Being in Düsseldorf and being introduced to the German language, I have found the beauty in where we see ideas that span across cultures such as these nuanced ideas of home. For example, in German, there are two words that translate to the idea of Home. Zuhause is used
similarly to the word house in English. It refers to a building that houses you, it is also translated as crib leading me to think of the physical place of comfort when we are young, where we grow.
Then there is Heimat. Heimat translates to city of your birth, homeland, habitat, mother country.
It is more of a feeling of where you originate or come from, where you belong.

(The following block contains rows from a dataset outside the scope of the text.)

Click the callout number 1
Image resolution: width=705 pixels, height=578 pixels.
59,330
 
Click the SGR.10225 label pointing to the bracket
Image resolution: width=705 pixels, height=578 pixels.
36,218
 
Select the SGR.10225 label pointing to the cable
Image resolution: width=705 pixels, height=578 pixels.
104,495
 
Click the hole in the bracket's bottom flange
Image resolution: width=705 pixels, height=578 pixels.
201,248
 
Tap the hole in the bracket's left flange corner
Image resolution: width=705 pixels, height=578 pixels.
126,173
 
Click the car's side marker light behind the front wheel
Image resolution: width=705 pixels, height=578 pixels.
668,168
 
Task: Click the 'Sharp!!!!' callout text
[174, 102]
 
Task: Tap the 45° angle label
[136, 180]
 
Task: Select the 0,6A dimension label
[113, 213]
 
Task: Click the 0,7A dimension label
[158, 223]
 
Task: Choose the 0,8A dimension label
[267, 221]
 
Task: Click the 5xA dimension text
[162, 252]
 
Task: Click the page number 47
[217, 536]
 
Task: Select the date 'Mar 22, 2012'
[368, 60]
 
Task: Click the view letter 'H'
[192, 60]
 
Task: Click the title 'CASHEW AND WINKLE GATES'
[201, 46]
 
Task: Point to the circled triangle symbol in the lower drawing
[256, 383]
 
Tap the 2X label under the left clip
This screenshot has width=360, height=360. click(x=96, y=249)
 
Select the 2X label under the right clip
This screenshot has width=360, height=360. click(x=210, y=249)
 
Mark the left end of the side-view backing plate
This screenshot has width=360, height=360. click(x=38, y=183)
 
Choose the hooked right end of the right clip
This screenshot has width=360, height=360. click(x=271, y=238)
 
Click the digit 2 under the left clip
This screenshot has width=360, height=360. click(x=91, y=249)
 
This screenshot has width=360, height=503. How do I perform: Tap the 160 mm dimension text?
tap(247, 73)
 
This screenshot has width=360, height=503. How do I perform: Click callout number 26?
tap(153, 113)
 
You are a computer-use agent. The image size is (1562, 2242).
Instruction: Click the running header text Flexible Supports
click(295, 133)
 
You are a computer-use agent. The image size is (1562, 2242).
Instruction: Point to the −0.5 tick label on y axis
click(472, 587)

I believe this is often why we associate home with family and vice versa. Our family lineage is our history and our parents are our origins.
I have realized that my practice has become a way to find home when those that were once my home are no longer here. It’s in the photos or the objects that hold their memories, in my mother and father who reflect my grandparents, in the conversations we have, and in the act of painting that allows me to mourn, to remember, to celebrate, and to continue to hold close.
Bibliography
Cools, Guy. Performing Mourning: Laments in Contemporary Art. Netherlands: valiz, 2021.
Cucina Toscana. “Italian Feasts - All Saints’ & All Souls’ Day.” Cucina Toscana, November 3, 2016. https://toscanaslc.com/blog/italian-feast-all-saints-day-and-all-souls-day/.
Froböse, Dr. Rolf. “Scientists Find Hints for the Immortality of the Soul.” The Huffington Post, June 17th, 2014. https://www.huffingtonpost.co.uk/rolf-froboese/scientists-find-hints-for-the-immortality-of- the-soul_b_5499969.html
Jackson, Laura, Lynn. Signs: The Secret Language of the Universe. New York: Spiegel & Grau, 2019.
McCarthy, Tom. “Blurred visionary: Gerhard Richter’s photo-paintings.” The Guardian, September 22nd, 2011. https://www.theguardian.com/artanddesign/2011/sep/22/gerhard-richter- tate-retrospective-panorama
Packer, Jennifer. Jennifer Packer: The Eye Is Not Satisfied with Seeing. Edited by Melissa Blanchflower and Natalia Grabowska. London: Serpentine, 2021.